◆ Passage to read:
The firmware build into the kernel and the driver as a module fails too.

Its a lot like wireless - modules are easier to debug but built in is possible too.

----------

## pappy_mcfae

T'were it only that easy. 

There's no problem with the firmware. It's in its proper place. As I said, I know that the driver will work when set as a module, and the system boots from the PATA drive installed in the machine's drive bay. When booted from the PATA drive, the SCSI drive is fully accessible. When "booted" from the not-so-physically installed SCSI drive, it gets as far as firmware load, and things stop dead. Whether set as a module or compiled in, the driver won't boot the hard drive on which this install presently resides. Even using initramfs didn't seem to make a difference. 

It probably wasn't the greatest initramfs setup, but I would have thought that the machine would have booted and ran considering things worked properly in the case of the module and the other drive as boot. There are supposed to be some things you can add to either /etc/lilo.conf or /boot/grub/grub.conf. The list of variables given was less than stellar. My reading of the source has lead me to the conclusion I wish I knew more about coding, so I could find the rotten egg in the sea of code that is advansys.c.

I am not afraid to run a machine on hacked kernel code. This one has been running a hack since forever. If it takes a bit of creative code writing, and someone can point me in the direction of where that writing could be applied, that would be as good an option as any.

In the grand scheme of things, it's not that big of an issue. That said, I'd still like to make it work just because I love making things like that work...if at all possible. I'm sure there is someone who still fires up to an old advansys SCSI controller on their not-so-old rig. If you do, clue me in on this one.

Cheers,

Pappy

----------

## saellaven

I have an advansys 940 that came with a SCSI scanner I bought back in the mid-90s. I used it up until maybe about 3 years ago and had a tape drive and an old full height hard drive hanging off it. It was working as of then, though I wasn't booting off it. The driver got re-written a few years ago because it was very badly out of date wrt kernel interfaces by someone that didn't even have an advansys card at the time (though he got one to test with).

◆ What is expected: Reproduce word for word the part of the advansys driver thread starting with "The firmware build" and going on through "make a difference.".

◆ Information given:
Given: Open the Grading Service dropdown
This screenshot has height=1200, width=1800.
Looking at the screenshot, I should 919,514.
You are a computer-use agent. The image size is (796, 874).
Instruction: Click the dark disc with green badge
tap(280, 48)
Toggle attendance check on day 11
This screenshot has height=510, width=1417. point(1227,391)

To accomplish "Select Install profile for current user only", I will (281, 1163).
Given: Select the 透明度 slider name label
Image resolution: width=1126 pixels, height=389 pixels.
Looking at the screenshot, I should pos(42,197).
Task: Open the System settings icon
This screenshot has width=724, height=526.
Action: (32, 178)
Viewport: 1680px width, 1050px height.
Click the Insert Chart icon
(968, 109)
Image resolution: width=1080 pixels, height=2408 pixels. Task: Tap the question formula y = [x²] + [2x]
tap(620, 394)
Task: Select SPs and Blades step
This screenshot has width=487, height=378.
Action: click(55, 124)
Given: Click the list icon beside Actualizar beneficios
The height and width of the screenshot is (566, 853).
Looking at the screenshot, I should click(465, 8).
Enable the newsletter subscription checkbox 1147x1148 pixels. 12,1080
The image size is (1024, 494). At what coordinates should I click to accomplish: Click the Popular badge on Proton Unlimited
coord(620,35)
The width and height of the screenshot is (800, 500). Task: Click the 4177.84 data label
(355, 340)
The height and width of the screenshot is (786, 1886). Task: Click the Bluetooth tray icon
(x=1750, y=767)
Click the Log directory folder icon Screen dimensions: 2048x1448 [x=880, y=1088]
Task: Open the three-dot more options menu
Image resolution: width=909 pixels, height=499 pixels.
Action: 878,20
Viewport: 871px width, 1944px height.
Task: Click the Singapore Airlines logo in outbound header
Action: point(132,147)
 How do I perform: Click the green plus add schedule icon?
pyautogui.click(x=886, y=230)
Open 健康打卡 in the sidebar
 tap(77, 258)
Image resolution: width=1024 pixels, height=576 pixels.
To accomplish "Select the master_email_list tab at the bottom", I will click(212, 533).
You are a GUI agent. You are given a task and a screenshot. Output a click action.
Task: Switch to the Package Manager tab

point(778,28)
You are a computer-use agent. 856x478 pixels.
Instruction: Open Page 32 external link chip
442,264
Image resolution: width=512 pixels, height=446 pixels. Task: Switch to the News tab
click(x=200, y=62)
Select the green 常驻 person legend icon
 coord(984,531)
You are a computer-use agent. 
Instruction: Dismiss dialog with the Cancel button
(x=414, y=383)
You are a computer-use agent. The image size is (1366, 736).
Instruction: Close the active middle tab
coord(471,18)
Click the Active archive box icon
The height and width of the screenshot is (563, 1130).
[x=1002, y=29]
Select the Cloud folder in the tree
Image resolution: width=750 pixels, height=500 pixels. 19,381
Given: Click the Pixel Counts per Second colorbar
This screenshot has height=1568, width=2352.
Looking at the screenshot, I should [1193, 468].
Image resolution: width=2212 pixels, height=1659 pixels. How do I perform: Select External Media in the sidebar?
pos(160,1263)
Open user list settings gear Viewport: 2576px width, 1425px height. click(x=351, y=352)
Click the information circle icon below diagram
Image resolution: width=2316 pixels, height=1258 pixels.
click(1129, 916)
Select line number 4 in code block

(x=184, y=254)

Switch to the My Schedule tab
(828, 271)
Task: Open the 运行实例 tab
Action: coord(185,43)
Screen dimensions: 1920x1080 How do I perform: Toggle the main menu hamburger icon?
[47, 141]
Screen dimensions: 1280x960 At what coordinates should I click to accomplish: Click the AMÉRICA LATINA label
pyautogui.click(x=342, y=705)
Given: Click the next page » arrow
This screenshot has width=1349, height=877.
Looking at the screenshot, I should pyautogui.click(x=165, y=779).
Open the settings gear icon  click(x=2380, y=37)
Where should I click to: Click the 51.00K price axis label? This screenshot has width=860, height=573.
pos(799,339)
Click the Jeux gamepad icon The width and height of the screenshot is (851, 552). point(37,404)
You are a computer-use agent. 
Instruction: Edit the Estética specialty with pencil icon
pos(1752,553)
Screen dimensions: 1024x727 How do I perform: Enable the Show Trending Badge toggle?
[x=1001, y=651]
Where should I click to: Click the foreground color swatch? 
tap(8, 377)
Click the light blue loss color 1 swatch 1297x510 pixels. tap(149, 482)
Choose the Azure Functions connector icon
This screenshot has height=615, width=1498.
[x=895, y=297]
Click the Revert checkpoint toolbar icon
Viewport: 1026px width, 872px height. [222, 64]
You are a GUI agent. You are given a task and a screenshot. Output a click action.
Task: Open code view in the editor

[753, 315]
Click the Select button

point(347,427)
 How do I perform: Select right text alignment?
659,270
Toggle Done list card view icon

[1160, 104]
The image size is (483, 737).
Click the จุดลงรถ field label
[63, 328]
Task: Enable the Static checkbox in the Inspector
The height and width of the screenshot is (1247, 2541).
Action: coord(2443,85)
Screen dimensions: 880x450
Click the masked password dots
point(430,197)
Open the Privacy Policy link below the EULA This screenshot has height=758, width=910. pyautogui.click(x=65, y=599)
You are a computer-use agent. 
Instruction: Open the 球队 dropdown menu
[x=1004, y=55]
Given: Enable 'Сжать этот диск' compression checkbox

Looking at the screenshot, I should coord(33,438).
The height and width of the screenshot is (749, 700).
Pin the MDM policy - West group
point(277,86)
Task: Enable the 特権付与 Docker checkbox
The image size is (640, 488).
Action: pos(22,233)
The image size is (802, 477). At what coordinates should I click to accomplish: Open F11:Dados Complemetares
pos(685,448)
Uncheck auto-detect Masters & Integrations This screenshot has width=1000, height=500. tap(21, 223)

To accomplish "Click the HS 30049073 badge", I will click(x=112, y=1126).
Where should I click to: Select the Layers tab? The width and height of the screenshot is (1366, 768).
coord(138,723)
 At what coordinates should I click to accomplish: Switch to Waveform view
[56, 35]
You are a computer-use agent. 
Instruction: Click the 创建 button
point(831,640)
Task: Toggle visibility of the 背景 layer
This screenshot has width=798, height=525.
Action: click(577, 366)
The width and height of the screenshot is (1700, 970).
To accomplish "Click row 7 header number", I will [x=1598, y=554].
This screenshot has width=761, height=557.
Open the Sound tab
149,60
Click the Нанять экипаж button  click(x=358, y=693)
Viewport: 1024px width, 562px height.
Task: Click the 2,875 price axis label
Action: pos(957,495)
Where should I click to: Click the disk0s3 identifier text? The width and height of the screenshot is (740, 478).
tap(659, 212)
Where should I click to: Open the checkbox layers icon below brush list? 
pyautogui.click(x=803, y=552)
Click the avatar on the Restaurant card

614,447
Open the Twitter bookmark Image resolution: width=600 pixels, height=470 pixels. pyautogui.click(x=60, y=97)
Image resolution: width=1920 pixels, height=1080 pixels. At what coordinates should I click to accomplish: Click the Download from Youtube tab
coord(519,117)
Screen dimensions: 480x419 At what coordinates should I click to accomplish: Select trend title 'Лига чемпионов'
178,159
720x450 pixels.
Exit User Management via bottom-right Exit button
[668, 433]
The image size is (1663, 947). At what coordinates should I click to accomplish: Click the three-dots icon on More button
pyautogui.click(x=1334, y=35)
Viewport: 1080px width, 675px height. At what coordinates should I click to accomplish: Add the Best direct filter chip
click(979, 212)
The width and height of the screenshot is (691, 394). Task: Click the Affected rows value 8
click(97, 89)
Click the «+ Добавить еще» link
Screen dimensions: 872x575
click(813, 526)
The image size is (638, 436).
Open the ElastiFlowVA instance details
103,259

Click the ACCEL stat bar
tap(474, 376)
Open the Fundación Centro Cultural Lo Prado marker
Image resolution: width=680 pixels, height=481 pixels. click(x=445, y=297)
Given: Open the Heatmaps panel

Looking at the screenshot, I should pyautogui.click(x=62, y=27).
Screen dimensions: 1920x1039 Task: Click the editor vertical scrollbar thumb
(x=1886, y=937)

◆ Reply:
The firmware build into the kernel and the driver as a module fails too.

Its a lot like wireless - modules are easier to debug but built in is possible too.

----------

## pappy_mcfae

T'were it only that easy. 

There's no problem with the firmware. It's in its proper place. As I said, I know that the driver will work when set as a module, and the system boots from the PATA drive installed in the machine's drive bay. When booted from the PATA drive, the SCSI drive is fully accessible. When "booted" from the not-so-physically installed SCSI drive, it gets as far as firmware load, and things stop dead. Whether set as a module or compiled in, the driver won't boot the hard drive on which this install presently resides. Even using initramfs didn't seem to make a difference.